More: Who’re You Calling a Neanderthal?
MOST Westerners think of Neanderthals as stumbling, bumbling, mumbling fools who aimlessly wandered the landscape eking out a miserable, forlorn existence. Yet Neanderthals lived longer in Europe than modern humans have, by several hundred thousand years, and survived good and bad times.
The “Neanderthals are inferior” attitude traces back to their earliest descriptions in the mid-1800s when the first Neanderthal was labeled as “freak” or an “idiot” or “incapable of moral and religious conception.” For many, the discoveries after 1865 confirmed these labels. Even the majority of human paleontologists supported this view.
But in the last 10 years there has been a major reassessment of the Neanderthals, and it turns out they share a lot of the behavior and capabilities of people in Europe today. This revolution in the way academics think about Neanderthals arises from discoveries in archaeology, re-evaluations of their anatomy and revelations about their genetic makeup.

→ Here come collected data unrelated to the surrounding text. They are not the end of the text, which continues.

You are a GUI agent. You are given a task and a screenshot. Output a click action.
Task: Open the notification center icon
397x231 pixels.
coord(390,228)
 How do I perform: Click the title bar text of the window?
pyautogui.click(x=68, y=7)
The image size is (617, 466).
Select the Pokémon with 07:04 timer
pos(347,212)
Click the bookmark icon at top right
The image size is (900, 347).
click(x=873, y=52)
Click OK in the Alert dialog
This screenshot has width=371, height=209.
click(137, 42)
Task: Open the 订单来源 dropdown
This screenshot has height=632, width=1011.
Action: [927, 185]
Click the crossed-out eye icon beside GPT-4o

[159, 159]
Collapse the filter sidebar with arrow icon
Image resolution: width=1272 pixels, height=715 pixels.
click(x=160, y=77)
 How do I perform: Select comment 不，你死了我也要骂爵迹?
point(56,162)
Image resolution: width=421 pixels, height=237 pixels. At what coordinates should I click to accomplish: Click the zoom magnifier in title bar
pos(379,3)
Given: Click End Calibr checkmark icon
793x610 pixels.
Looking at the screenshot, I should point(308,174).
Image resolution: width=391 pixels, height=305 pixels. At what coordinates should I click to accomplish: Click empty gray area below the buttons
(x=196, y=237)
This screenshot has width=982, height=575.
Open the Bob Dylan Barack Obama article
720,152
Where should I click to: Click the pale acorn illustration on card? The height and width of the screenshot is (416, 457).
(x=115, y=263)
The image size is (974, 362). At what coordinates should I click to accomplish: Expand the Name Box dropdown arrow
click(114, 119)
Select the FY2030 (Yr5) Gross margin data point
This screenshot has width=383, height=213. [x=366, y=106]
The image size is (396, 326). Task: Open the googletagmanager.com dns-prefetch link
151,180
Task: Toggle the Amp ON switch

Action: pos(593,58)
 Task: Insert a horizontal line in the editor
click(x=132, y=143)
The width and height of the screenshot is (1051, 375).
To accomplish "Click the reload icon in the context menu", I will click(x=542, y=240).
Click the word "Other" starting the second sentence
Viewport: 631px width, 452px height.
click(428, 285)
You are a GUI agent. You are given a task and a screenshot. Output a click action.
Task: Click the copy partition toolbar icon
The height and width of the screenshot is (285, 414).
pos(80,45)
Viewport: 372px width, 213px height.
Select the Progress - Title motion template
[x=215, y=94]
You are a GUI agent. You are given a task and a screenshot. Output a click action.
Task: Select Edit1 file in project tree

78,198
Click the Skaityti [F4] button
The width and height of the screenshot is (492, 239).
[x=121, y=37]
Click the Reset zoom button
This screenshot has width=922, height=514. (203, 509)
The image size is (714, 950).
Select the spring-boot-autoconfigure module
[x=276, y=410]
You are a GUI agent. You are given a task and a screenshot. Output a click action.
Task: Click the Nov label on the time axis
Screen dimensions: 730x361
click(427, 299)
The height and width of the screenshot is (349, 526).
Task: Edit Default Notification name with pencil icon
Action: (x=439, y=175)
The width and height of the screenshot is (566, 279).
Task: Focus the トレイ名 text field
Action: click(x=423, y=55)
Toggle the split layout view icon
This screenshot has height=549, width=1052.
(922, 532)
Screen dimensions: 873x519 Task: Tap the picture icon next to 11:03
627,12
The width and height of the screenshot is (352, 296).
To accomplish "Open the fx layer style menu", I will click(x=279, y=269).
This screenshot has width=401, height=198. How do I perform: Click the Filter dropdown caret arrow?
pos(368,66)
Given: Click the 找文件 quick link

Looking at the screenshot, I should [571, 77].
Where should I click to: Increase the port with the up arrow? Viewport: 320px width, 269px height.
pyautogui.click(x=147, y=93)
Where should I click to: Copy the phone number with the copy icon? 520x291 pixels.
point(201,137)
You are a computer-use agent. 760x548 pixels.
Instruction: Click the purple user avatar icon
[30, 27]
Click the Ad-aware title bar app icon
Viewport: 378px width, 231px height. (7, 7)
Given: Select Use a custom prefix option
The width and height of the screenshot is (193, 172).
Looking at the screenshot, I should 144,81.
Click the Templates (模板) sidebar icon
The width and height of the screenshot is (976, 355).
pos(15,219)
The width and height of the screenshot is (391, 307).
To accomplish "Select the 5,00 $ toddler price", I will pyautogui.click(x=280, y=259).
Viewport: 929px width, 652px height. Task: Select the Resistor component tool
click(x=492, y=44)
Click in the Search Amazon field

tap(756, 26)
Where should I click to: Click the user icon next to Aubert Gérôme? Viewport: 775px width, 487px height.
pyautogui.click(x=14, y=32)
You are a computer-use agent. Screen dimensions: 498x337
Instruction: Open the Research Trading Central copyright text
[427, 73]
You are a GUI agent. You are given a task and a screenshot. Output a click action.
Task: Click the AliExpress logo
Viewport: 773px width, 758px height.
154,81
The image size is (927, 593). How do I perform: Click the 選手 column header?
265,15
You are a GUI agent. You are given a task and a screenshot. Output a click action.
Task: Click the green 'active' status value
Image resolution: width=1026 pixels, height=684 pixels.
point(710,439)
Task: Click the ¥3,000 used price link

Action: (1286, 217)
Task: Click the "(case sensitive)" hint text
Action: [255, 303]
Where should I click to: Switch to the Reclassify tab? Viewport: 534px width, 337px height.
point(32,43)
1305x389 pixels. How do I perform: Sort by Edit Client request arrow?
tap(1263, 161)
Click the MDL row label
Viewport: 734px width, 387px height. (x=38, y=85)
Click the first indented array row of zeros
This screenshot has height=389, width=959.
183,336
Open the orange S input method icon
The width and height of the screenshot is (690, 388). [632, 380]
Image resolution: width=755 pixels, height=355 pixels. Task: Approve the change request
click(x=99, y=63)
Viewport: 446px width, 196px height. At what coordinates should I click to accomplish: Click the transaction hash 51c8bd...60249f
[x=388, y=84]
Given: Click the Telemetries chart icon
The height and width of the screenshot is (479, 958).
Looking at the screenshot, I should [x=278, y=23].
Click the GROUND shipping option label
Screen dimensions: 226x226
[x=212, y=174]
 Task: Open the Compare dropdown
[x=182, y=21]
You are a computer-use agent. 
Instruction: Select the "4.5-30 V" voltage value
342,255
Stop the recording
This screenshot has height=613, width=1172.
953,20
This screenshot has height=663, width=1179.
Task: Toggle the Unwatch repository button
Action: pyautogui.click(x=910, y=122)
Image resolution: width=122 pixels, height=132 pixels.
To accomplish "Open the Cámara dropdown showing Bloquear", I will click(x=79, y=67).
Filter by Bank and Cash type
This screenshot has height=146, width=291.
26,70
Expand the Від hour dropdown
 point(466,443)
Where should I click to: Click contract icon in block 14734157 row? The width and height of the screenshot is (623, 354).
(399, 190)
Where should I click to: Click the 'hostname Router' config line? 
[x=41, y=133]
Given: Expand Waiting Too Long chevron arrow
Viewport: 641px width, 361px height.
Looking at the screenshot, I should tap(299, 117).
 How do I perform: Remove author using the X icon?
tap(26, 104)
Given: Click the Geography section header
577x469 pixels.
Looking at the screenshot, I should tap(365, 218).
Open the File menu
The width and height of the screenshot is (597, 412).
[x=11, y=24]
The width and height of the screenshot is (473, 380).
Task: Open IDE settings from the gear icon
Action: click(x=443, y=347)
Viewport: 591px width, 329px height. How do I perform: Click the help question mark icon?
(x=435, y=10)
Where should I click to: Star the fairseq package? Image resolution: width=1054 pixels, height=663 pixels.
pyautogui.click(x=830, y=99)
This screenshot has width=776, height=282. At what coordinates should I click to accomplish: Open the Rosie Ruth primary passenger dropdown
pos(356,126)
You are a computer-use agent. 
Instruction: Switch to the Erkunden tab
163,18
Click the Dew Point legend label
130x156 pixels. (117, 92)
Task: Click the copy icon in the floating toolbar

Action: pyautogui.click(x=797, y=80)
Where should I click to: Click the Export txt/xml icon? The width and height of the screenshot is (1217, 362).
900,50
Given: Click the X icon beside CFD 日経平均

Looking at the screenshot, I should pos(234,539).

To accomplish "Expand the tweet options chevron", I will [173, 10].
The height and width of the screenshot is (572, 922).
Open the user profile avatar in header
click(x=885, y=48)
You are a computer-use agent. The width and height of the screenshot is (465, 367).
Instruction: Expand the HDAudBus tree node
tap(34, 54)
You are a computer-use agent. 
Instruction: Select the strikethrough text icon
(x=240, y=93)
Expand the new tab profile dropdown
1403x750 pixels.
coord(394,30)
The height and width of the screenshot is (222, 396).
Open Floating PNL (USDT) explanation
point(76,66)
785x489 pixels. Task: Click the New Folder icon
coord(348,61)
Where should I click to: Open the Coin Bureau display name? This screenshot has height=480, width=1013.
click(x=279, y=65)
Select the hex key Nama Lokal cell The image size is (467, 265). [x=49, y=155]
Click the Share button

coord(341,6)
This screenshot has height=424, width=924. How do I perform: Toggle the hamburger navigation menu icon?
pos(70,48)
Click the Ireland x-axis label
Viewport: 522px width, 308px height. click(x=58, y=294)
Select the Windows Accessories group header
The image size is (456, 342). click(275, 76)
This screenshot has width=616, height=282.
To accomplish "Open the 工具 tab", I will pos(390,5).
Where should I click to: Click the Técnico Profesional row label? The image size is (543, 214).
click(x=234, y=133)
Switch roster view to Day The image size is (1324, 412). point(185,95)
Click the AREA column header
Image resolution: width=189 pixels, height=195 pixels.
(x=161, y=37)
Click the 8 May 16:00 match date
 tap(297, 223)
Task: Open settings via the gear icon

The most amazing is the extraction of nuclear DNA sequences from Neanderthal remains, which show that Europeans derive up to 4 percent of their genes uniquely from Neanderthals. Some 80 gene sequences come directly from Neanderthals and include regulators of smell, vision, cell division, sperm integrity and smooth muscle contraction.
One gene we share with Neanderthals is FOXP2, part of the gene complex associated with language production. We know variants of this gene in modern people cause language dysfunction and it was long assumed Neanderthals had a nonmodern form. This was partly based on the general assumption that Neanderthals were not like us — and some argued that Neanderthals lacked the ability to produce the essential vowels of language — “a,” “e” and “u.”
New anatomical work refutes this, and the evidence from FOXP2 shows that Neanderthals had the exact genetic sequence found in fully vocal moderns.